Freeing Savchenko was only one step, and several points of the Minsk agreement haven't been fulfilled--such as handing control of the Russian–Ukrainian border to Ukraine--while several have been fulfilled only partially. For example, even though a ceasefire has been announced, armed confrontations take place each day in Donbas, said Rinkēvičs.
"Lifting sanctions is possible only when the Minsk agreement will be fulfilled," said the Latvian Foreign Minister.
He said that there are other Russian citizens in Ukraine that have not been freed, and while releasing Savchenko is a welcome step, it's no reason to cause a significant turn in relations with Russia.
Rinkēvičs said that sanctions are likely to be continued, judging by what has been said in EU and NATO Foreign Ministers' meetings.

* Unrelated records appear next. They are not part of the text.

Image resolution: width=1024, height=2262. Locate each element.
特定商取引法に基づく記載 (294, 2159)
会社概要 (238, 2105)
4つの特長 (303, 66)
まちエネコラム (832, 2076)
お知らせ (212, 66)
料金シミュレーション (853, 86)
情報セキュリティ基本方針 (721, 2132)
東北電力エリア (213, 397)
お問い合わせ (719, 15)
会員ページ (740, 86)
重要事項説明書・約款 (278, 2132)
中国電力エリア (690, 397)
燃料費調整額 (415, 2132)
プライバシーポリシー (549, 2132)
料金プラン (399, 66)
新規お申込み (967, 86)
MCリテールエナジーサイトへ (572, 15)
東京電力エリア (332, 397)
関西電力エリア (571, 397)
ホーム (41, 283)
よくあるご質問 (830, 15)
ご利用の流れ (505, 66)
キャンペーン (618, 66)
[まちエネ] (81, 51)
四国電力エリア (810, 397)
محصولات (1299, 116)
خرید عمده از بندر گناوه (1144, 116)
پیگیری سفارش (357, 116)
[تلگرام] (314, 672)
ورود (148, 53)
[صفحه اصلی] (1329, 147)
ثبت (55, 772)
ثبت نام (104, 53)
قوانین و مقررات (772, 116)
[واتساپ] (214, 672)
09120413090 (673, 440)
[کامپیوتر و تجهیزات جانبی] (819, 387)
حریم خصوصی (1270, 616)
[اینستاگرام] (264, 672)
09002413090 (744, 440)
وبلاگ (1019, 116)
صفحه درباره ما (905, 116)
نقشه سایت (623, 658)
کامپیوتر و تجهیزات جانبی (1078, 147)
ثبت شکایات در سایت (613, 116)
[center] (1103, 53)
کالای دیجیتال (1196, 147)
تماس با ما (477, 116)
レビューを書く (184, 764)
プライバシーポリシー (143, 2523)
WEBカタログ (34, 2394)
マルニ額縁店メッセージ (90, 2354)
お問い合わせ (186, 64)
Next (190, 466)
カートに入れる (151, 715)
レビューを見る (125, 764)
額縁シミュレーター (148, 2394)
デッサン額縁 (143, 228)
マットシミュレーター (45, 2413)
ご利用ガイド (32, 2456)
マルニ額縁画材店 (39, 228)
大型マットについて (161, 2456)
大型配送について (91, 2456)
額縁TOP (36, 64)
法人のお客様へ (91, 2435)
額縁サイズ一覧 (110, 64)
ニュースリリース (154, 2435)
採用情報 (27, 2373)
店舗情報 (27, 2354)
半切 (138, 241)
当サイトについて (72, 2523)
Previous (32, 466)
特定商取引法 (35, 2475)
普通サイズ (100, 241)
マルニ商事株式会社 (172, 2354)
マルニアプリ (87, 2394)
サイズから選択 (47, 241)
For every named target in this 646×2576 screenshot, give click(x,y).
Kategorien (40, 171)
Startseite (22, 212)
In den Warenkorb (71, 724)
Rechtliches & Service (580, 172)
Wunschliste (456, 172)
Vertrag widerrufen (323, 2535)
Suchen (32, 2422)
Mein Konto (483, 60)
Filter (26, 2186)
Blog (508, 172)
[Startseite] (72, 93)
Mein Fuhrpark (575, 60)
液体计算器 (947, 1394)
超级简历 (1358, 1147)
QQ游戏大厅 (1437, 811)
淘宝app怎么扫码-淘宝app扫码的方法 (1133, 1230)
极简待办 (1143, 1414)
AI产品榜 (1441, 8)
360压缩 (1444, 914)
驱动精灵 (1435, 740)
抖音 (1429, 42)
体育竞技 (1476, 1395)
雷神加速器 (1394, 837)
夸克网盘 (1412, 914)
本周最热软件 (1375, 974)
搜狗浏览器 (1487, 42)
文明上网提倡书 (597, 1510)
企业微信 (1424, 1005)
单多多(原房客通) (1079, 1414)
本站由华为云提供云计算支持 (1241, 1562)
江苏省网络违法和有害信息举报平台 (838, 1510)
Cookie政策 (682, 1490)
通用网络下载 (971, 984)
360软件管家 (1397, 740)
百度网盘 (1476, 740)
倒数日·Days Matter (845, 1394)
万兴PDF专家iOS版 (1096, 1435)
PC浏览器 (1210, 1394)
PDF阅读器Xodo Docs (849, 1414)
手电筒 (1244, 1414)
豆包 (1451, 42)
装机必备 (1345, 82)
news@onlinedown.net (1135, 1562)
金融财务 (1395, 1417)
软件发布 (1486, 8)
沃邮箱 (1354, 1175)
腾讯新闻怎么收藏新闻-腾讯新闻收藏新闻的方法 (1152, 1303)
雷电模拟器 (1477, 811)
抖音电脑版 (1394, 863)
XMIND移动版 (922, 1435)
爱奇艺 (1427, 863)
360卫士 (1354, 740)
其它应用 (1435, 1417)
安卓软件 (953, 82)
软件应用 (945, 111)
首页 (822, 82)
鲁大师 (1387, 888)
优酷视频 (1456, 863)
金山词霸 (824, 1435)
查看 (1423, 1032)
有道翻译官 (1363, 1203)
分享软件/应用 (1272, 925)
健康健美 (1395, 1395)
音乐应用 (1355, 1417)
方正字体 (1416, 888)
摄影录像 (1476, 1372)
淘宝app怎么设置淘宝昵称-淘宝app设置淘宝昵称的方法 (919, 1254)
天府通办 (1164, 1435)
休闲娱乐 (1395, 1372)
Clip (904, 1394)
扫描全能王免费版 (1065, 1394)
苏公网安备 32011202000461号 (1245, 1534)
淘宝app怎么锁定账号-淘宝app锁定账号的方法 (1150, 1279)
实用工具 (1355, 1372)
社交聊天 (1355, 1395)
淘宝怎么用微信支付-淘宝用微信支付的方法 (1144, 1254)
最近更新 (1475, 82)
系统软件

He also called the exchange of Savchenko a "sporadic act", saying that only time will tell whether Russia is ready to normalize the situation in Donbas.
In February 2014 Russia occupied the Crimean peninsula, part of Ukraine. In March, Crimea was illegally annexed.
Russia has also been backing a separatist movement in Eastern Ukraine.
In response to Russia's aggression in Ukraine, the EU, the United States, and other Western countries have imposed sanctions against Russia's top officials, Kremlin associates, and Russia's financial, defense, and energy sectors.
On 21 December 2015, the Council of the European Union prolonged economic sanctions against Russia until 31 July 2016. In March the United States extended sanctions for another year.
Russian counter-sanctions prohibit the import of EU food products.